**CONSIGNE 1**. Dites si chacune des affirmations suivantes concorde avec l'entretien, en répondant par oui ou par non et en citant tels quels les mots de l'entretien qui permettent de trancher. (a) La rencontre entre Donald Trump et Vladimir Poutine se tient en Alaska. (b) Les Européens et les Ukrainiens sont invités au sommet. (c) Selon Aline Le Bail-Kremer, Emmanuel Macron a notamment évoqué les prisonniers et le retour des enfants.
**CONSIGNE 2**. Reproduisez le passage de l'entretien qui va de « Ce texte correspond » jusqu'à « ont rassurée ? » inclus.

**EXTRAIT RETENU**.

== == ==

ENTRETIEN. Rencontre entre Donald Trump et Vladimir Poutine : "Il y a beaucoup de nervosité et beaucoup de craintes chez les Ukrainiens", affirme Aline Le Bail-Kremer, journaliste et cofondatrice de Stand With Ukraine

Vendredi 15 août, Donald Trump et Vladimir Poutine vont se rencontrer en Alaska pour discuter de la guerre en Ukraine. Un sommet qui inquiète les Européens et les Ukrainiens, non conviés. Invitée sur franceinfo jeudi 14 août, Aline Le Bail-Kremer, journaliste et cofondatrice de Stand with Ukraine, témoigne de "la crainte des Ukrainiens" concernant l'absence d'un cessez-le-feu ou d'une levée des sanctions. "Il existe deux craintes absolues chez les Ukrainiens : qu'il n'y ait pas de cessez-le-feu, donc que les massacres continuent, et qu'il y ait une levée des sanctions", explique-t-elle.

Ce texte correspond à une partie de la retranscription du reportage ci-dessus. Cliquez sur la vidéo pour la regarder en intégralité.

Franceinfo : Selon Emmanuel Macron, Donald Trump a partagé avec les Européens trois objectifs : la possibilité d'un cessez-le-feu, le fait qu'aucun échange territorial ne sera négocié demain et puis la sécurisation du territoire ukrainien. Est-ce que ces trois objectifs, partagés visiblement par Donald Trump, vous ont rassurée ?

Aline Le Bail-Kremer : Je pense que d'ici le 15 août, ça va être compliqué de rassurer complètement les Ukrainiens parce qu'il y a beaucoup de nervosité et beaucoup de craintes. Ces pistes-là, notamment sur la question de l'intégrité territoriale, de la souveraineté et des frontières inviolables par la force ont rassuré. Il a également été question, notamment par la voie d'Emmanuel Macron, des prisonniers et du retour des enfants. C'est un sujet souvent mis de côté, mais on ne se rend pas compte à quel point c'est crucial pour la société que cette question-là soit aussi mise dans les discussions.

Si l'objectif affiché en fin de soirée  est d'obtenir un cessez-le-feu, c'est intéressant pour les Ukrainiens. Mais il y a aussi la peur que ce sommet ne serve strictement à rien et qu'il serve surtout à Vladimir Poutine de gagner du temps et de voir une levée des sanctions. Il existe deux craintes absolues chez les Ukrainiens : qu'il n'y ait pas de cessez-le-feu, donc que les massacres continuent, et qu'il y ait une levée des sanctions ou une partie des sanctions. Ce qu'il ne faut pas faire.

Vladimir Poutine a indiqué qu'il fallait une paix durable et stable entre l'Ukraine et la Russie. Quel crédit apportez-vous à ce genre de propos ?

== == ==

**DONNÉES BRUTES**.
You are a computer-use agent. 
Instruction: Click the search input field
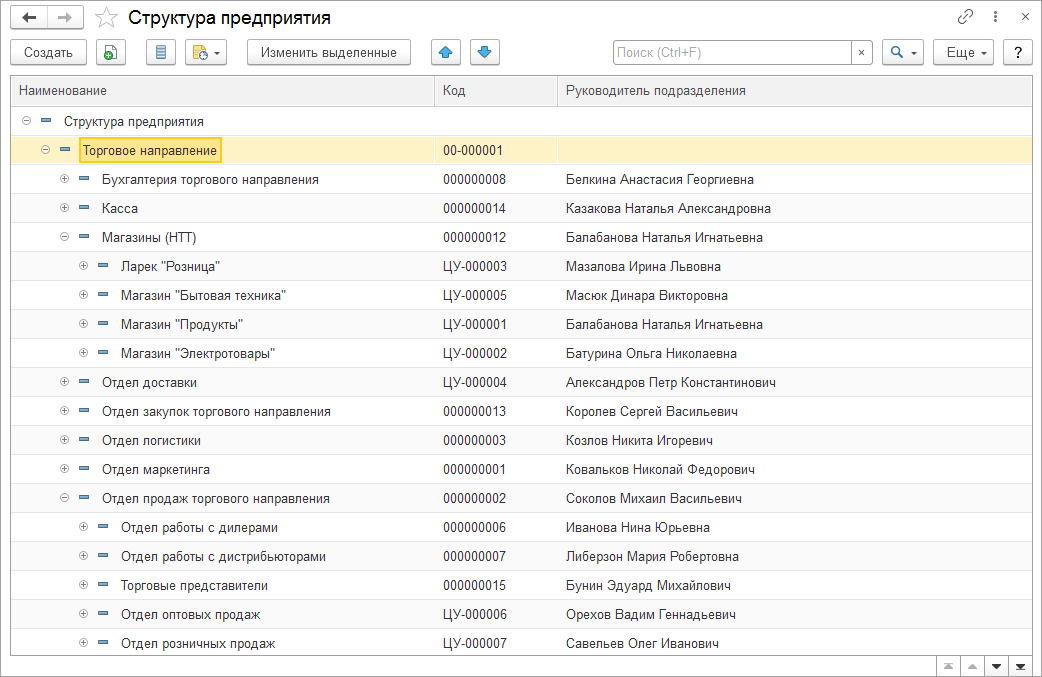tap(731, 53)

== == ==

**RÉPONSE COMPLÈTE 1**.
(a) Oui : « Vendredi 15 août, Donald Trump et Vladimir Poutine vont se rencontrer en Alaska pour discuter de la guerre en Ukraine. »
(b) Non : « Un sommet qui inquiète les Européens et les Ukrainiens, non conviés. »
(c) Oui : « Il a également été question, notamment par la voie d'Emmanuel Macron, des prisonniers et du retour des enfants. »

**RÉPONSE COMPLÈTE 2**.
Ce texte correspond à une partie de la retranscription du reportage ci-dessus. Cliquez sur la vidéo pour la regarder en intégralité.

Franceinfo : Selon Emmanuel Macron, Donald Trump a partagé avec les Européens trois objectifs : la possibilité d'un cessez-le-feu, le fait qu'aucun échange territorial ne sera négocié demain et puis la sécurisation du territoire ukrainien. Est-ce que ces trois objectifs, partagés visiblement par Donald Trump, vous ont rassurée ?